During dark-adapted Humphrey perimetry, all subjects with no RP exhibited significantly greater rod-based (500 nm) than cone-based (650 nm) sensitivities, as would be expected in anyone with functional rod vision. Most with RP, however, demonstrated a lower sensitivity with 500-nm than with 650-nm targets, indicating cone-mediation of short wavelength thresholds (i.e., no measurable rod function). Yet, in both the RP-I and RP-III groups, two of the five subjects tested had higher sensitivities at 500 nm (i.e., measurable rod function). In the RP-III group, the three remaining subjects with lower mean sensitivities at 500 nm had many test points with 0 dB threshold, and their responses were inadequate to be included in the analysis; thus, the higher mean sensitivity at 500 nm than at 650 nm for this group is not representative of advanced RP patients in general. In contrast, such a dichotomy of results for patients with RP confirms previous reports that dark-adapted Humphrey perimetry is a valuable tool for the differentiation of subtypes of RP, with and without remaining rod function. 28  
Correlation can be demonstrated between dark-adapted Humphrey measures at 500 and 650 nm. Variability measures for the ratio of the 500 and 650 nm thresholds were computed to determine whether the sensitivities to the two test wavelengths vary independently between visits. According to the equation for the variance of the difference scores, one expects to find SD500 2 + SD650 2 = SDDiff 2 (SD = standard deviation), if the variabilities at the two test wavelengths are independent. However, the error bars in Figure 4are no larger for the difference score than for the 500- and 650-nm scores, except for the CTL group. This is also seen for the CR.95 values, as the 500/650 ratios are smaller than the orthogonal vector sum of CR.95 values at 500 and 650 nm. Therefore, at least in subjects with advanced vision loss, the hypothesis of independent sensitivity fluctuations at the two wavelengths is rejected in favor of a positive correlation, both for point-by-point scores and for the mean threshold values. 

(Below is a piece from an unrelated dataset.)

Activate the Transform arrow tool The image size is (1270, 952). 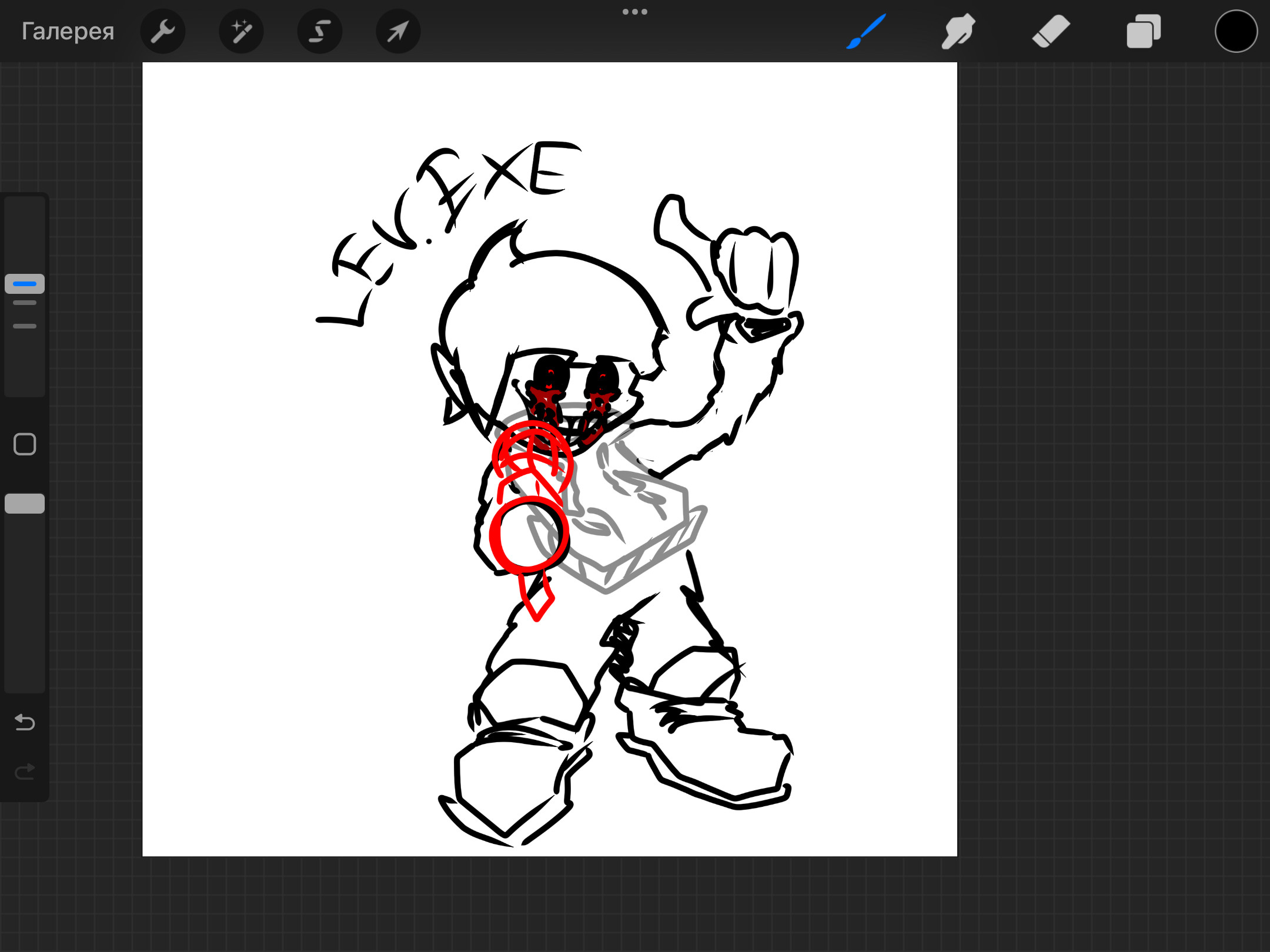tap(398, 31)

During the dark-adapted, full-field flash test, the test flashes are presented in a Ganzfeld; therefore, the ability to maintain steady, central fixation is not an essential factor for this measure. This is an important feature of this test, as many low-vision patients have lost function in part(s) of their central visual field, and this aspect of the test may allow for more reliable results. Another positive aspect of this test is the wide range of available flash intensities, especially with the added filter, and a range that extends to much brighter stimuli than the Humphrey and SST-1. A disadvantage of the current filter is occasional light leakage around the mask, but this could certainly be improved if a similar test is produced commercially. 
The mean thresholds that are attainable with the dark-adapted, full-field flash test reflect a summation of function across the entire retina. Threshold values for the ON and MD-I subject groups are only slightly less than those for CTL subjects, as these subject groups typically retain functional rod vision over a substantial portion of the retina. Advanced DR and OR conditions typically affect function throughout large retinal areas, including the macula, posterior pole, and mid- or far-peripheral regions. Therefore, as expected, these subjects tend to have lower full-field flash sensitivities than ON and MD-I subjects, but greater than the RP subject groups. Among the RP subject groups, the RP-I members had the greatest retinal sensitivity during flash testing, and the RP-II, -III, and -IV groups had progressively decreasing mean sensitivity values, as would be expected since rod and cone loss gradually progresses over the course of the disease process. 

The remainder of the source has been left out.